- _Desafio 1_
Responda com base no trecho sobre a chegada a Fernando de Noronha:
(a) Quantas horas de sono são mencionadas na primeira frase?
(b) Em que ordem o barco chegou à Ilha?
(c) Onde foi servido o peixe assado e cru?
- _Desafio 2_
Diga se cada afirmação concorda com o trecho sobre a chegada a Fernando de Noronha e cite as palavras do trecho que decidem a resposta:
(a) O trimarã da Paraíba ficou em primeiro na classe multicasco D.
(b) A ancoragem em Fernando de Noronha era calma.
(c) O skipper do trimarã grandão olhou para trás ao partir.

- _Trecho_
=====

Dormi apenas 4 horas, mas depois dessa, mais a adrenalina da chegada, não consegui mais pegar no sono. Fomos para terra.
Já havia festa na Ilha, bandeiras dos patrocinadores, água, refrigerante e frutas à vontade para os participantes. Revimos os amigos que fizemos no Cabanga e, depois de muita conversa sobre as estratégias adotadas, fomos passear. Logo soubemos que fomos o 32º barco a chegar na Ilha. À tarde, saiu a primeira publicação, ainda preliminar, da classificação e vimos que estávamos em primeiro na classe aberta B, e que os nossos amigos do trimarã da Paraíba também foram primeiro na classe multicasco D. Fizeram uma tremenda festa para nós, compraram alguns peixes com os pescadores locais e, em uma casinha próxima ao Museu dos Tubarões, comemos peixe assado e cru, à moda japonesa.
No dia seguinte, fomos a diferentes praias passear. Encontramos muita gente, a Ilha estava cheia de velejadores.
À noite, a festa da premiação, muita gente, fotos, etc..
A ancoragem em Fernando de Noronha é muito mexida, eu acordava o tempo todo achando que estava navegando. De repente, na manhã seguinte à premiação, tudo acabou, as bandeiras já haviam sido recolhidas e muitos barcos já estavam se ajeitando para sair. Muitas despedidas.
Nesse dia, o skipper do trimarã grandão veio até o Luthier, não falamos muito, estava claro que a despedida era difícil, para mim e para ele. Tanto em Salvador como na Refeno sempre estávamos juntos, trocando idéias e ajudando um ao outro, e a outros navegantes que cruzaram nosso caminho, foram meses de convívio. O adeus foi um abraço rápido, e ele saiu com o bote em alta velocidade sem olhar para trás, também entrei no barco para não ver.

=====

- _Material fornecido_
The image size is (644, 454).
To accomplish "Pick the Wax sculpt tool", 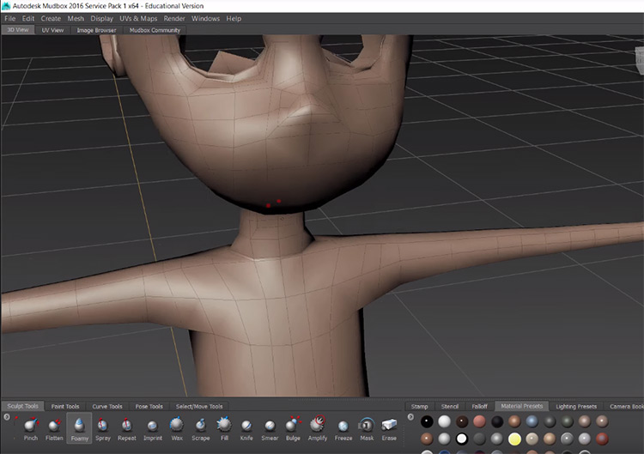I will tap(176, 426).
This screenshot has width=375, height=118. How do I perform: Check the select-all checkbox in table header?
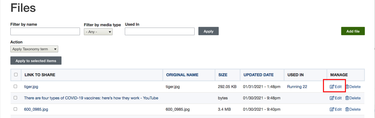pos(16,75)
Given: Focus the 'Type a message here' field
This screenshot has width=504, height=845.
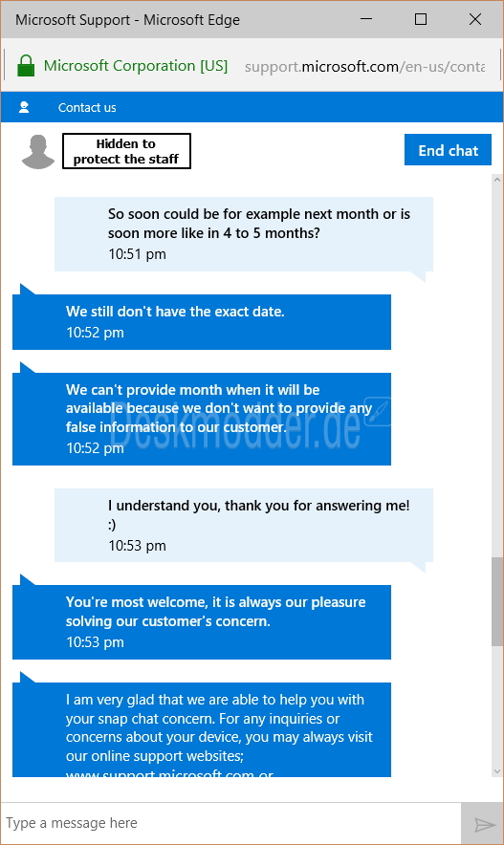Looking at the screenshot, I should [x=230, y=823].
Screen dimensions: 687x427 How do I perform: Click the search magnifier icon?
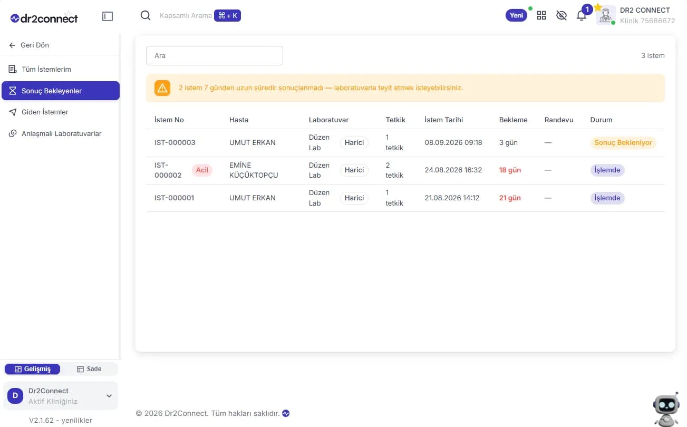[x=146, y=15]
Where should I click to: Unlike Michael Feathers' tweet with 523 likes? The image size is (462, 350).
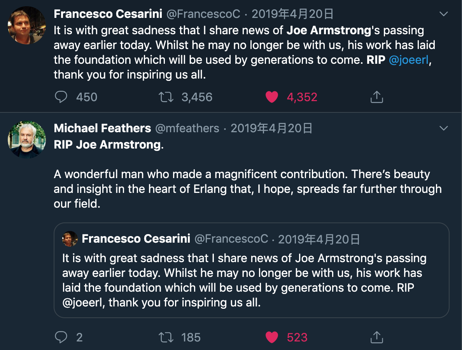[x=272, y=337]
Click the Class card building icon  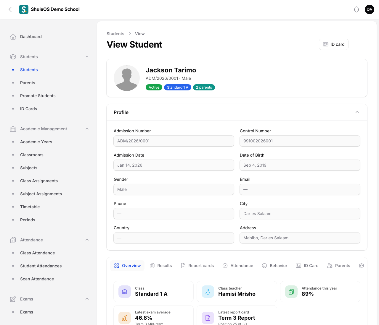125,292
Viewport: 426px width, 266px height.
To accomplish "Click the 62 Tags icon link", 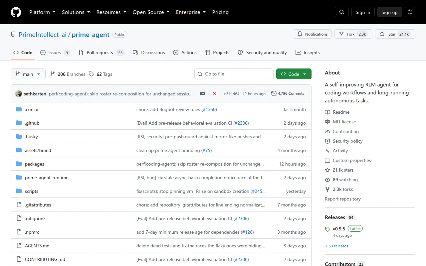I will pos(101,74).
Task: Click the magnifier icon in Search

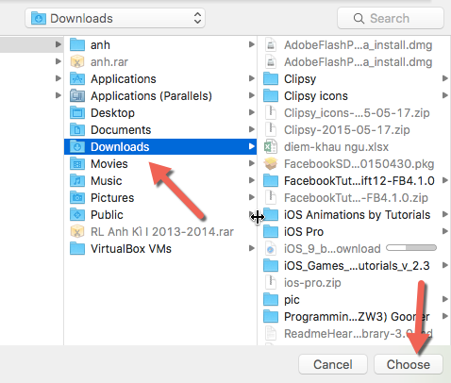Action: 359,18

=====

- _Resposta escrita 1_
(a) Apenas 4 horas.
(b) Foi o 32º barco a chegar.
(c) Em uma casinha próxima ao Museu dos Tubarões.

- _Resposta escrita 2_
(a) Sim: "os nossos amigos do trimarã da Paraíba também foram primeiro na classe multicasco D".
(b) Não: "A ancoragem em Fernando de Noronha é muito mexida".
(c) Não: "ele saiu com o bote em alta velocidade sem olhar para trás".